When I saw her today, I immediately noticed that her voice had deepened, and she was far more outgoing and talkative than I remembered. Since we last saw each other, it’s been six years, and during that time, she had moved to Hong Kong for work, quit that job and taken a couple others before finally quitting and founding her own startup with a friend based in Hong Kong. Given her business and work needs, it makes sense that she would be more outgoing and confident now. It was refreshing to meet an old friend who was clearly really happy with her life now and motivated and confident about her future.

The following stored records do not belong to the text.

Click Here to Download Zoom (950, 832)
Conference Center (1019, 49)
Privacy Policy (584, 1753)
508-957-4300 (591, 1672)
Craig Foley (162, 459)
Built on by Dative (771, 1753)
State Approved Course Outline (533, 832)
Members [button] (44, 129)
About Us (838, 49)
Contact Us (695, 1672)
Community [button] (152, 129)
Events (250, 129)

When Chinese culture clashes with Disney

After a failed attempt to do a day trip to Guangzhou and deciding to pass on a Macau day trip this time around, we spent our last full day in Hong Kong at Disneyland. The city makes it so easy for you to get there on your own, with an incredibly affordable train trip to get there, its own separate train that even has windows in the shape of Mickey Mouse heads, and clearly marked signs denoted with Mickey heads so that you know exactly where you are going and how to get there. My two favorite rides, Space Mountain and It’s a Small World were there, and much to Chris’s disgust and embarrassment, I made him go on It’s a Small World with me (we were lucky and got to ride Space Mountain twice, along with Grizzly Mountain, a combination of Thunder Mountain the U.S. and another ride I can’t remember). I don’t care what anyone else says about the Small World ride and how “kiddy” it may be. It was my favorite Disneyland ride when I first went to Disneyland Anaheim when I was five, and it will continue to be one of my top two favorite Disney rides. I love that it teaches young children about the world outside of what they know, other cultures, other languages, and other traditions. And I love the cute depictions of people dancing, singing, and living life in their different daily environments. And it’s just such a happy ride. You can’t help but get the song stuck in your head at the end, or at least the tune.

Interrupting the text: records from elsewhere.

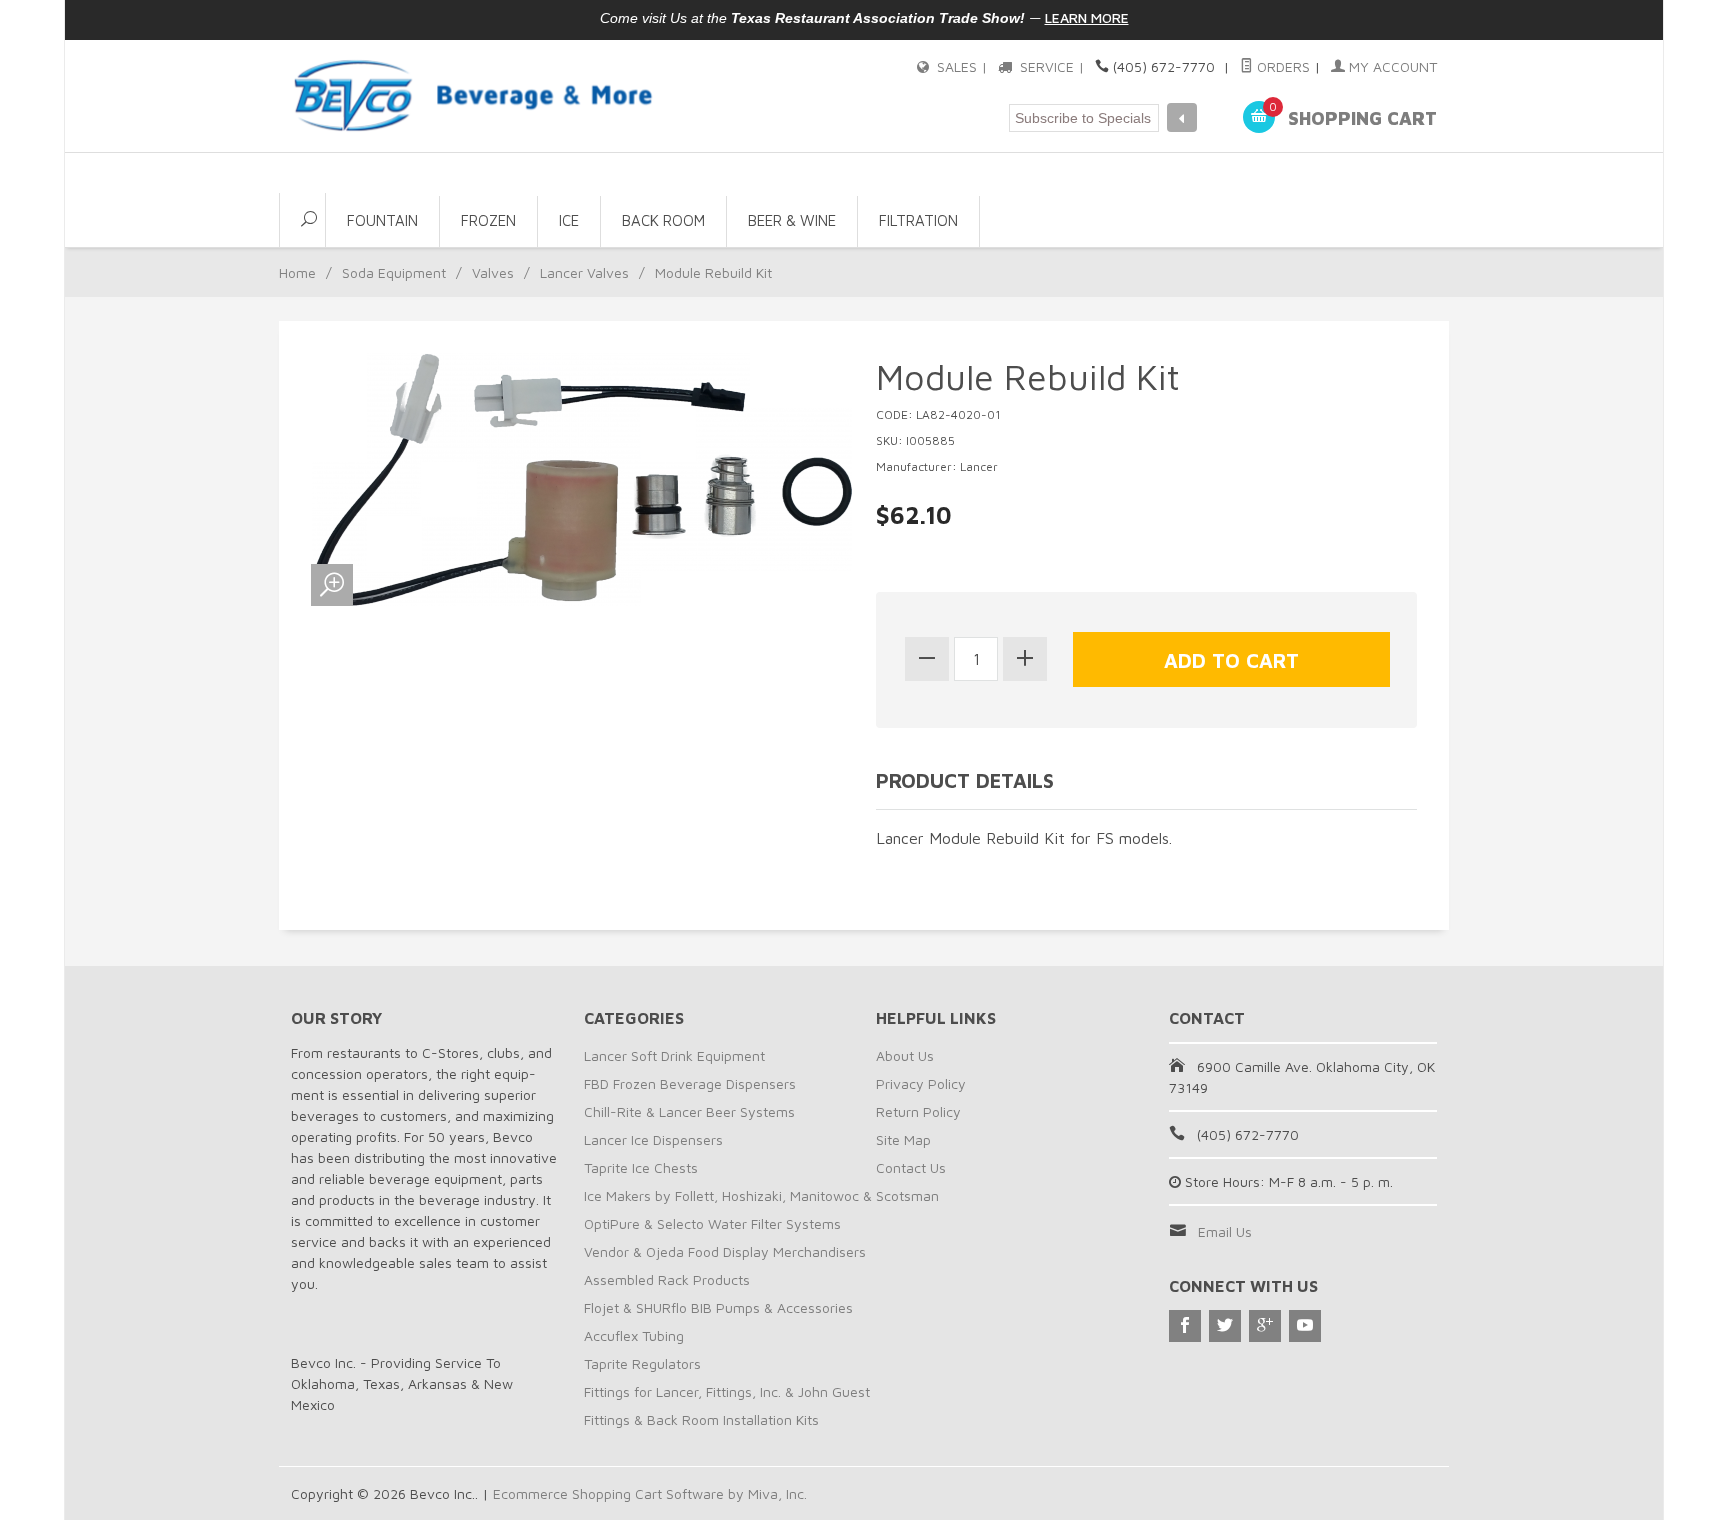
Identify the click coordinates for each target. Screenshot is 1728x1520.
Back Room (663, 220)
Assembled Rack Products (667, 1279)
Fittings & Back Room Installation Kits (701, 1419)
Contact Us (911, 1167)
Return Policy (918, 1111)
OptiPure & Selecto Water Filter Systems (712, 1223)
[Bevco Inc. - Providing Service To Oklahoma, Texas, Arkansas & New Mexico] (474, 95)
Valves (493, 272)
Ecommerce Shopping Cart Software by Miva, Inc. (650, 1493)
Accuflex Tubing (634, 1335)
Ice (569, 220)
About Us (905, 1055)
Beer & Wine (792, 220)
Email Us (1225, 1231)
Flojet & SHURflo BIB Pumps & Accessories (718, 1307)
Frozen (488, 220)
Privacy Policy (921, 1083)
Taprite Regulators (642, 1363)
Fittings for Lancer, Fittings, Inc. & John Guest (727, 1391)
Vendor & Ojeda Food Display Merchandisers (725, 1251)
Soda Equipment (394, 272)
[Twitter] (1225, 1326)
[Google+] (1265, 1326)
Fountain (382, 220)
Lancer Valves (584, 272)
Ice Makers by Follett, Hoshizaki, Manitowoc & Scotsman (761, 1195)
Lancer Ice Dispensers (653, 1139)
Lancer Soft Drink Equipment (674, 1055)
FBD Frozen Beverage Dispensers (690, 1083)
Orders (1281, 66)
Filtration (918, 220)
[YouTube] (1305, 1326)
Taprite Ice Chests (641, 1167)
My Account (1391, 66)
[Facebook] (1185, 1326)
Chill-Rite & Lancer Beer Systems (689, 1111)
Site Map (903, 1139)
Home (297, 272)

A major difference between this theme park and the Anaheim and Orlando locations I’ve been to, other than the variety of food (who would have ever thought I could get salted egg, bok choy, cha siu, soy sauce chicken over rice with a side of curried fish balls and turnip at a Disneyland?!) and the smaller size (there are rides that are very mindfully overlapping each other), was the difference in the haunted mansion ride. When I was five and sat on this ride, I was immediately spooked that we were all seated in what appeared to be a coffin seat. At the end, I was half scared and half laughing at the image of the fake ghost that appears in the mirrors between me and my ride partner. As soon as we got seated today, I knew the ghost image would not happen; the seats were not high enough for an image to appear that would sit taller than me, and the seat itself was not the coffin shaped seat I remember vividly from Anaheim and Orlando. And lo and behold, it was exactly as I suspected; the end had no ghost appear with us in our seat, no mirrors at all!

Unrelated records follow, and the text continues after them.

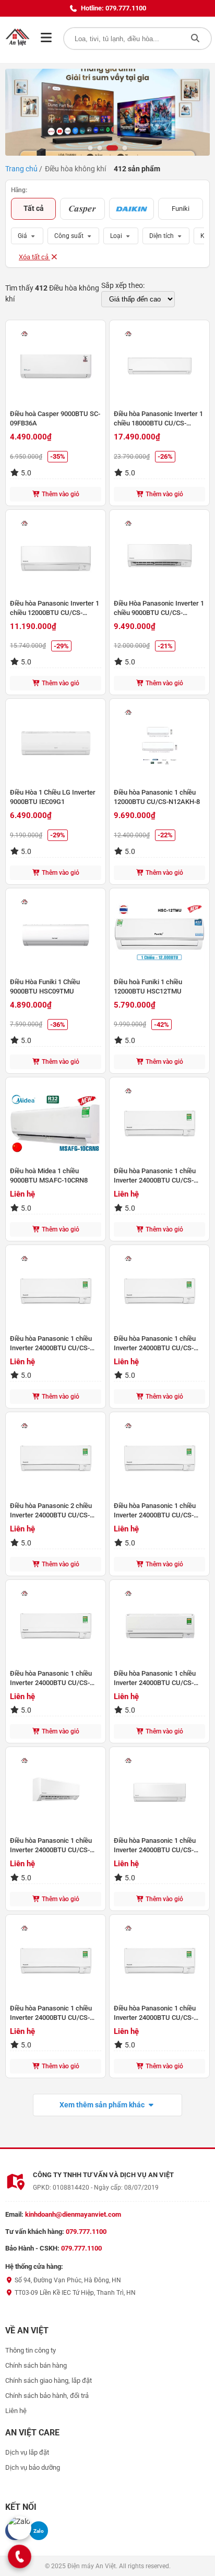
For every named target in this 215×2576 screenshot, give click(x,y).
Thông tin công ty (30, 2350)
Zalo (38, 2531)
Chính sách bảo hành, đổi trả (47, 2395)
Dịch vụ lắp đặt (27, 2452)
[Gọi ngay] (20, 2556)
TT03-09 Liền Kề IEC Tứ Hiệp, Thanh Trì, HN (74, 2292)
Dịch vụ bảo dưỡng (32, 2467)
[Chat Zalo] (19, 2528)
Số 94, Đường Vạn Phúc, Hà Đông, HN (67, 2280)
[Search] (195, 38)
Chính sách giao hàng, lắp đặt (48, 2380)
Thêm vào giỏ (59, 494)
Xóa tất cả (34, 257)
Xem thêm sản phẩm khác (102, 2105)
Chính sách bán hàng (36, 2365)
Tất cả (33, 208)
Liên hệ (16, 2411)
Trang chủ (21, 169)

The thought that instantly came to me was that because Chinese people are traditionally so superstitious about death, Hong Kong could not handle it if they were seated in a coffin shaped seat, even if it was just for an amusement park ride. They would think it would be bad luck. The same goes for having a ghost image appear next to them in a mirror, as that is what happens on the haunted house ride back in the U.S. References to departed spirits or the afterlife are very bad in Chinese culture, and this appears to be the rationale for having a more “mystical,” fantasy-based theme in the Hong Kong equivalent of the haunted mansion according to all the online sources we read that compare the differences among the Disneyland theme parks across the world.

I guess even at Disneyland, you can’t have fun with death among the Chinese.